Fremantle for loners

The weekends are the worst part of the week for travel writers. Come Friday the locals you’ve barely seen all week suddenly appear en masse as one big, happy gaggle of family and friendship groups, making the lone journo feel like the poor soul who didn’t get invited to the party – a bit like when your neighbours throw a raucous shindig the night you’ve planned to be early to bed.

Today I really felt the isolation – and I blame Fremantle. On my previous trip to WA I fell in love with Freo, as the Aussies call it. Visiting with my mum and boyfriend I spent many a happy hour sipping coffees on South Terrace, guzzling fish and chips at Cicerellos and knocking back the drinks at Little Creatures – sun-soaked memories that have kept Freo at the very top of my favourite places list for the past five years.

So this morning I arrived by train from Perth in high spirits. I had planned to revisit my favoured haunts and rediscover the laidback port city I’d remembered so fondly. But then I remembered that it was Sunday. The whole of Perth appeared to be in Freo; families with multiple buggies choked the pavements of South Terrace, raucous friendship groups were squeezed into every last space outside Little Creatures and hand-holding couples seemed to be everywhere – most of them meandering along at shuffle pace immediately in front of me.

I could, of course, have jostled with the best of them and grabbed a space in each of the places I’d planned to go, but is there anything worse than being gradually surrounded by groups while repeatedly telling people that yes, they can take that chair? I genuinely don’t mind eating alone but when everybody else is part of a gang it’s hard not to feel lonely.

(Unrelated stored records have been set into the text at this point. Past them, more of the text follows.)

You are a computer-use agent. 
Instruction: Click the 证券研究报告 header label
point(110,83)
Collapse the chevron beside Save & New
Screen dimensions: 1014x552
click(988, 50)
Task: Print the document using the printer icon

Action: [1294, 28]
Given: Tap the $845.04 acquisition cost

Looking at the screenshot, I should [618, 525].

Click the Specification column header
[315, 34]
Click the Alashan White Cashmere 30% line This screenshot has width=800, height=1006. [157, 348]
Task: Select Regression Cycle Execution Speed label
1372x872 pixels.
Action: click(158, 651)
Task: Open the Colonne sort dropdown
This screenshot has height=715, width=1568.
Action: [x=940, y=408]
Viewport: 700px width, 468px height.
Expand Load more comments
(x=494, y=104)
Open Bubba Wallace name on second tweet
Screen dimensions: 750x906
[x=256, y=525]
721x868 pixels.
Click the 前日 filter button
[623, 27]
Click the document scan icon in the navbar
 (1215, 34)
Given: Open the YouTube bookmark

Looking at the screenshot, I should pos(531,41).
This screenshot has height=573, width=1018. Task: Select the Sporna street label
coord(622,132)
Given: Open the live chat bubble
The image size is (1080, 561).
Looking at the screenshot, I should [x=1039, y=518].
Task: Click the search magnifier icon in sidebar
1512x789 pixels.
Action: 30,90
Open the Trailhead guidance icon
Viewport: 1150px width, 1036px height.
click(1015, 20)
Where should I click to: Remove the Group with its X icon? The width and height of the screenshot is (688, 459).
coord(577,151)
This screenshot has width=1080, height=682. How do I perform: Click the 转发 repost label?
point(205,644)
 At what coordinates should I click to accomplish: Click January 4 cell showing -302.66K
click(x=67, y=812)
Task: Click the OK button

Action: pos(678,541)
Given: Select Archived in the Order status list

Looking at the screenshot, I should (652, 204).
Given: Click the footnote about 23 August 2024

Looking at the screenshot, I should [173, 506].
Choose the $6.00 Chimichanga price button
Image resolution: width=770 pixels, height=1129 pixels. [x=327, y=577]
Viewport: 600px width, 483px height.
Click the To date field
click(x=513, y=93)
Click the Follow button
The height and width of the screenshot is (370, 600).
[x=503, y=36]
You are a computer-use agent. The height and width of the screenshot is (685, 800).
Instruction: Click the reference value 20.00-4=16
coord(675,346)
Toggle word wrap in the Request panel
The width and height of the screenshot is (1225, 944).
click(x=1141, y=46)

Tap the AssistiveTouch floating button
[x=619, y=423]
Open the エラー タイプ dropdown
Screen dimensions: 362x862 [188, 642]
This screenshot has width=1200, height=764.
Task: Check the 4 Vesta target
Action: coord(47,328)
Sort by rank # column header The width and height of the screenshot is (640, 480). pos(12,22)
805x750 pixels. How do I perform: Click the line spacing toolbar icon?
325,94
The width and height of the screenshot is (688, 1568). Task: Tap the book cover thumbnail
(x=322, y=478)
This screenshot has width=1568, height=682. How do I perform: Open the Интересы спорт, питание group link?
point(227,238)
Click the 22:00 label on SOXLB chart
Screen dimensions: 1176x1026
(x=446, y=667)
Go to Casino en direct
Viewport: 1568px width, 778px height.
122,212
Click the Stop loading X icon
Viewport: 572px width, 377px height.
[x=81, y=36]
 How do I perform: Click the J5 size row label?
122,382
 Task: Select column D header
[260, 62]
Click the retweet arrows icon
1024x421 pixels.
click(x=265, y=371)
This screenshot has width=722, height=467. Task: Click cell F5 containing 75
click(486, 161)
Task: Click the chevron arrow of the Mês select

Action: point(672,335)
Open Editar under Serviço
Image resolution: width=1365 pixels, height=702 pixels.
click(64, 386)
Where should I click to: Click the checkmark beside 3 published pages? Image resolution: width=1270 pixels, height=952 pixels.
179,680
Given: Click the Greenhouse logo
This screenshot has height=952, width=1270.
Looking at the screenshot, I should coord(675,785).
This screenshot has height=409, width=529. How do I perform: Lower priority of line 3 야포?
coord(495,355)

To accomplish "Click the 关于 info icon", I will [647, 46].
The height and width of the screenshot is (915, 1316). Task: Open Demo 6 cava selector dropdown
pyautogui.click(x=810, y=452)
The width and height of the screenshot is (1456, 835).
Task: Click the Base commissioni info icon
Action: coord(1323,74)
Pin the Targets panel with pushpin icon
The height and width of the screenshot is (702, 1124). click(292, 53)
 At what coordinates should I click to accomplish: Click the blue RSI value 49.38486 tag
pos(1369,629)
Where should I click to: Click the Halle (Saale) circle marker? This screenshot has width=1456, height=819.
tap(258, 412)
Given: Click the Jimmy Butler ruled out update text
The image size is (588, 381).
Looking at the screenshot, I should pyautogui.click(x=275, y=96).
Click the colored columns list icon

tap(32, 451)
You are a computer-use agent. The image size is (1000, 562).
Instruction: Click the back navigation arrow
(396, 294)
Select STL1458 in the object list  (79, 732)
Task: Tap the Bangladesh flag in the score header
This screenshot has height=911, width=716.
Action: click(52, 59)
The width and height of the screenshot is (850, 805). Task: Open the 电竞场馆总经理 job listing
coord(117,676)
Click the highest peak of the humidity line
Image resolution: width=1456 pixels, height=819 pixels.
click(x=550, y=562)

So my day in Fremantle wasn’t quite what I’d planned. Instead I visited the Maritime Museum to play with the interactive exhibits and still not quite grasp why the Aussies are still going on about winning the Americas Cup and wandered around the markets trying to comprehend how so much hippy tat is still being gleefully sold. I watched herons picking at discarded fish and chips down by the wharf and realized why every Aussie has a hat after walking far too far in the blaring sun. In short, I made some new memories – and they were just as sun-soaked.

1 comment:

  1. Pity you caught it on a Sunday. I remember it as a sociable place but,of course, we were there as a group so we would have had a different perspective. Little Creatures was good - and the fish and chips at Cicerello's.
    Hope tomorrow's bike ride is more rewarding.